*Document excerpt*.

····················

Warning sign with radioactive symbol and nuclear power plant on the coastThe news for nuclear gets worse every day. The latest news is that the Hinkley Point C nuclear plant in Somerset, the government’s flagship nuclear project is near the point of collapse. After Ed Davey, the LibDem secretary of state (there was a time before they joined the government in 2010 that the LibDems were solidly against nuclear) waved through the most expensive power station in history, and then the EU Commission suspiciously decided that the huge financial concessions (bribes?) offered to EDF did not mysteriously constitute an illegal state aid, it now looks as though Areva, the French designer of the reactor and the only company that can provide the equipment, is in a state of free fall.

Areva was already building two reactors, one at Olkiluoto in Finland and the other at Flamanville in France. Both have been a disaster, massively behind schedule and over budget. As a result Areva has been forced to suspend all its profit predictions and its shares have crashed nearly a quarter. Can Hinkley Point C survive? If not, the government’s whole energy policy is in deep trouble.

Even if it still goes ahead, it will probably only be after further big government (i.e. taxpayer) sweeteners are written secretly into the deal. But even if it had gone ahead as intended, it would still have been a massive white elephant. The EU Commission predicted the cost at £25bn, compared to the cost of £14bn that Davey had given to the Commons (can you trust anything that a minister or Whitehall spokesman says nowadays?). Even that EU estimate was predicated on it being built by 2023, 6 years later than originally mooted, and vedry unlikely to be met given the Olkiluoto and Flamanville experience.

We now learn also that the other end of the nuclear process is also turning out to be vastly more expensive than was ever contemplated at the outset. The IES has estimated that the bill for closing down and cleaning up the world’s ageing nuclear reactors will exceed $100bn over the next 25 years alone. In the past 40 years only 10 reactors have been closed down, but in the next 25 almost 200 are due to be shut down, with huge uncertainties in decommissioning costs and with governments’ limited experience in safely dismantling nuclear plants.

In the UK the bill for cleaning up Sellafield and the other 16 reactors that are due to be shut down by 2023, recently put at £75bn, has now escalated to £110bn. There is moreover the still unresolved question of how to dispose of radioactive nuclear waste: some 60 years after the first nuclear power plant started operation, no country in the world has yet opened a permanent disposal facility for commercial high-level waste. So what does the Tory government cling on to such a failed technology at such inordinate expense?

····················

(Records from a collection)
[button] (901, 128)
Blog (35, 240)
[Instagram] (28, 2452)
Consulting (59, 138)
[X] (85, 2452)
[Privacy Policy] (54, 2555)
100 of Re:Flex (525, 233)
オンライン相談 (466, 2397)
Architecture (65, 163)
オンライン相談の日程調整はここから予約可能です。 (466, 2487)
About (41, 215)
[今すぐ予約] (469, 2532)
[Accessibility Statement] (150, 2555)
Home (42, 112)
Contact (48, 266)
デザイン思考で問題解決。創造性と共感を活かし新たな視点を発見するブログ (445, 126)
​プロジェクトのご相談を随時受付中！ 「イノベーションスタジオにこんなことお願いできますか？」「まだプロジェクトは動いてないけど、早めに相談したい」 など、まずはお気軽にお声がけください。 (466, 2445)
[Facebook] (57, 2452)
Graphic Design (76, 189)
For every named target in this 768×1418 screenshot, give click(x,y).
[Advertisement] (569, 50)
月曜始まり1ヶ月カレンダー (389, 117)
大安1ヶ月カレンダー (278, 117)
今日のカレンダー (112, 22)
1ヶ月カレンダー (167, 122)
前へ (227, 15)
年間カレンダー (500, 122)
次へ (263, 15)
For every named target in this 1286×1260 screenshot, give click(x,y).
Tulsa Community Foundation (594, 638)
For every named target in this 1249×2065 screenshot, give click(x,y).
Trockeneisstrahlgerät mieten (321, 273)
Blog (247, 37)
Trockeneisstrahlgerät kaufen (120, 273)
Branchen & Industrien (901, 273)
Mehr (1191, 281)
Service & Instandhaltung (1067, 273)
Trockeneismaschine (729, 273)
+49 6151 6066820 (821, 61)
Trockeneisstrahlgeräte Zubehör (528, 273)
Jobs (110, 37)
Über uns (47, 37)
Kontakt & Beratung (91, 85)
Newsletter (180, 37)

····················

Answer these questions from the nuclear power article:
(a) Where are the two reactors that Areva was already building located?
(b) What cost did the EU Commission predict for Hinkley Point C?
(c) To what figure has the UK bill for cleaning up Sellafield and the other 16 reactors now escalated?

*In response*.
(a) Olkiluoto in Finland and Flamanville in France
(b) £25bn
(c) £110bn